Overweight in Children and Adolescents: America, 1999-2000

Results from the 1999-2000 National Health and Nutrition Examination Survey (NHANES), using measured heights and weights, indicate that an estimated 15 percent of children and adolescents ages 6-19 years are overweight. This represents a 4 percent increase from the overweight estimates of 11 percent obtained from NHANES III (1988-94).

Body mass index, expressed as weight/height2 (BMI;kg/m2) is commonly used to classify overweight and obesity among adults, and is also recommended to identify children who are overweight or at risk of becoming overweight. Cutoff criteria are based on the 2000 CDC BMI-for-age-growth charts for the United States. Based on current recommendations of expert committees, children with BMI values at or above the 95th percentile of the sex-specific BMI growth charts are categorized as overweight.

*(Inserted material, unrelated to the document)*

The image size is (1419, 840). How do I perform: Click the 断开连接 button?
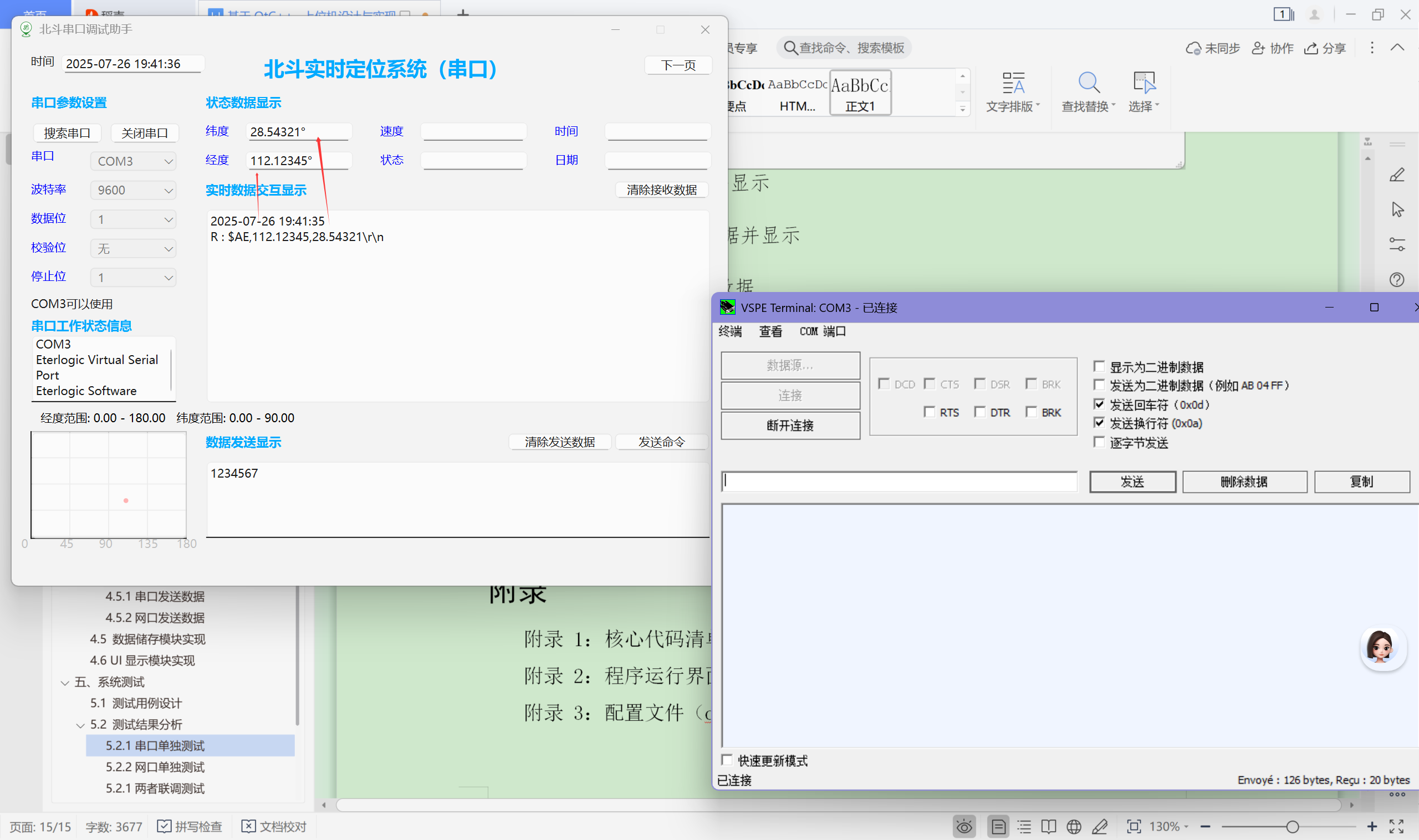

To assess changes in overweight that have occurred, prevalence estimates for participants in the 1999-2000 NHANES were compared with estimates for those who participated in earlier surveys. The NHANES 1999-2000 and earlier surveys used a stratified, multistage, probability sample of the civilian noninstitutionalized U.S. population. A household interview and a physical examination were conducted for each survey participant. During the physical examination, conducted in mobile examination centers, height and weight were measured as part of a more comprehensive set of body measurements. These measurements were taken by trained health technicians, using standardized measuring procedures and equipment. Observations for persons missing a valid height or weight measurement were not included in the data analysis.

When the overweight definition (greater than or equal to 95th percentile of the age- and sex-specific BMI) is applied to data from earlier national health examination surveys, it is apparent that overweight in children and adolescents was relatively stable from the 1960s to 1980. However, from NHANES II (1976-80) to NHANES III, the prevalence of overweight nearly doubled among children and adolescents. In the time interval between NHANES II and III, the prevalence of overweight among children ages 6-11 years increased from an estimated 7 percent to 11 percent, and among adolescents ages 12-19 years, increased from 5 percent to 11 percent. One of the national health objectives for 2010 is to reduce the prevalence of overweight from the NHANES III baseline of 11 percent. However, the NHANES 1999-2000 overweight estimates suggest that since 1994, overweight in youths has not leveled off or decreased, and is increasing to even higher levels. The data for adolescents are of notable concern because overweight adolescents are at increased risk to become overweight adults. The 1999-2000 findings for children and adolescents suggest the likelihood of another generation of overweight adults who may be at risk for subsequent overweight and obesity related health conditions.